Vogel let Wall know in advance how he would be utilized and made him wait the entire first quarter. At the end of the period, Magic Johnson grabbed the microphone and led the crowd in a rendition of “Happy Birthday” for NBA legend Bill Russell, who turned 80 last week. Johnson then coerced all of the all-stars to pay their respects to Russell and shake his hand.
Wall went from greeting Russell directly to hitting the floor, and it didn’t take long for him to get on the scoreboard. With San Antonio guard Tony Parker playing more apathetic defense than usual in this exhibition, Wall easily glided down the lane for a layup that he hopes will be the first of many more in all-star competition.

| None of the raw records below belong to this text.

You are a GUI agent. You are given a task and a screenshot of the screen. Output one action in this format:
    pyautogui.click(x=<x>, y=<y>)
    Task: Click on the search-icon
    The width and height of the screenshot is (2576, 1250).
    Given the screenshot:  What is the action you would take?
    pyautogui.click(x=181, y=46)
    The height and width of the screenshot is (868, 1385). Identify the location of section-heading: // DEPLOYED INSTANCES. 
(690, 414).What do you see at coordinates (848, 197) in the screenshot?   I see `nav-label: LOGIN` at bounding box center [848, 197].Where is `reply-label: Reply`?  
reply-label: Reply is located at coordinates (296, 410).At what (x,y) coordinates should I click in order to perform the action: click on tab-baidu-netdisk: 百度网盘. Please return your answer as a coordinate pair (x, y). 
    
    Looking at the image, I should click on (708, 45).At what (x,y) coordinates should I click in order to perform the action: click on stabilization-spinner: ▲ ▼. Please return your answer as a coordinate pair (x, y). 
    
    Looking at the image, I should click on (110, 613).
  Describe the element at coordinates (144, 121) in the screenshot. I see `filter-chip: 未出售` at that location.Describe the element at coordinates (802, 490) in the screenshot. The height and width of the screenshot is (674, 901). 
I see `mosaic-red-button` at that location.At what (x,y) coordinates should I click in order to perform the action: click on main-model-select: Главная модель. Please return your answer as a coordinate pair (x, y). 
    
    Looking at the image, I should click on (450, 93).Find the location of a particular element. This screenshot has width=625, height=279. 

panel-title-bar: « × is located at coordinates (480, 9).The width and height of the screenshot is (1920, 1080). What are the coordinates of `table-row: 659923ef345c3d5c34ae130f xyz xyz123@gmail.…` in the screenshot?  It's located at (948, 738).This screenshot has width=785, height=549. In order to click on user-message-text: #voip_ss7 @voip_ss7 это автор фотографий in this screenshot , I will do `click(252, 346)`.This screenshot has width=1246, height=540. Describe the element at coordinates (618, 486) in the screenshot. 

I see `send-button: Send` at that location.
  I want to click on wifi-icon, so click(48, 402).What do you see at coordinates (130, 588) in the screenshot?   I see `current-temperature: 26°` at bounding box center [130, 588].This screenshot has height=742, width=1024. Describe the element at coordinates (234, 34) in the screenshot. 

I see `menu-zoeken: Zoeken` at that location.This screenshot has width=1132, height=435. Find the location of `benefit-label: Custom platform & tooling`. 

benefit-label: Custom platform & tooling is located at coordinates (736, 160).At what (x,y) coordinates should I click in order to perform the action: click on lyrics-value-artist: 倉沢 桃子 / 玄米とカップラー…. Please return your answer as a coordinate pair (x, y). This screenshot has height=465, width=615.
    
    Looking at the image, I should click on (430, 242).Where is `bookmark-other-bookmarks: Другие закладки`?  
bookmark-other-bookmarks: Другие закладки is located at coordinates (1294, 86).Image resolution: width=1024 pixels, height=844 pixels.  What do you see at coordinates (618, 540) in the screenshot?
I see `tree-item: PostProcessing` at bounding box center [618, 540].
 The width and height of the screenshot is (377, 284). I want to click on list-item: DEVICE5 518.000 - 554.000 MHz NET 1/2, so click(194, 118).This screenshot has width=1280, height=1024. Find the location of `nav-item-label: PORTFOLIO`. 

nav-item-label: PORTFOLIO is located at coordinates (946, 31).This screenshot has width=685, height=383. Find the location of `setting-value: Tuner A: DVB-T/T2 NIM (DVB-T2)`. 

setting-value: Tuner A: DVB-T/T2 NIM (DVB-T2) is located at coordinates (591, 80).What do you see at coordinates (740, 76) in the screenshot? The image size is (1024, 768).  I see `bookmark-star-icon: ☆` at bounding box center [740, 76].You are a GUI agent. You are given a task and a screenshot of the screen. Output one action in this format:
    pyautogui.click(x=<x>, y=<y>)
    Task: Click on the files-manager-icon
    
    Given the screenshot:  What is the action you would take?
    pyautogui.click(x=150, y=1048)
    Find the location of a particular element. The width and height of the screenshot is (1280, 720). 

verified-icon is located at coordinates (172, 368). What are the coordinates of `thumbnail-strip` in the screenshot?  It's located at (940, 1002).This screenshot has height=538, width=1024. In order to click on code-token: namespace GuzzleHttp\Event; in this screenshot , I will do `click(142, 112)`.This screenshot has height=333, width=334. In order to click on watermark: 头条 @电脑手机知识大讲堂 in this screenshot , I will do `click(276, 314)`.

“I want to make it an every year thing,” Wall said, “and the only thing I can do is keep trying to improve my game as a player, and when you’re winning games, you put yourself in that category.”
Wall was feeling so good after his basket went in that he decided to take a three-pointer that missed badly. After missing another point-blank layup, Wall decided the best way to finish was to dunk. He took a pass from Brooklyn Nets guard Joe Johnson and converted a two-handed reverse. Later Wall threw down a lob dunk.
Griffin scored 18 points in the first quarter, throwing down seven dunks. His Los Angeles Clippers teammate Chris Paul, whose career began in New Orleans, whirled the ball around his waist and dropped off a pass to Griffin. Griffin uncorked a vicious windmill slam.
But while Griffin led in volume, James led in bombast with his first-quarter dunks. He started the game with back-to-back dunks and brought all of his teammates on the Eastern Conference bench out of their seats when he caught a lob from Anthony, switched hands from right to left in midair and threw down a dunk. James’s missed dunk even generated a buzz as he attempted to finish another alley-oop but bumped his elbow at the bottom of the basket and lost control of the ball.
When Wall returned late in the third quarter, the East trailed by 11 points, but the deficit was just 126-123 entering the final period when he had a crossover dribble to get around Portland’s Damian Lillard, then drove lane the lane for a two-handed scoop shot. Wall added a two-handed, double-pump slam and two more free throws before his night was over.
“It was fun. It was exciting. I think we did a great job of making it a competitive game and coming back and winning,” Wall said. “We started playing defense in the third and fourth quarter. That’s how we got back into it. First half, it was Blake this, Blake that, dunks, dunks, dunks. . . . The main thing was to go out and get a win, so I’m cool with it.”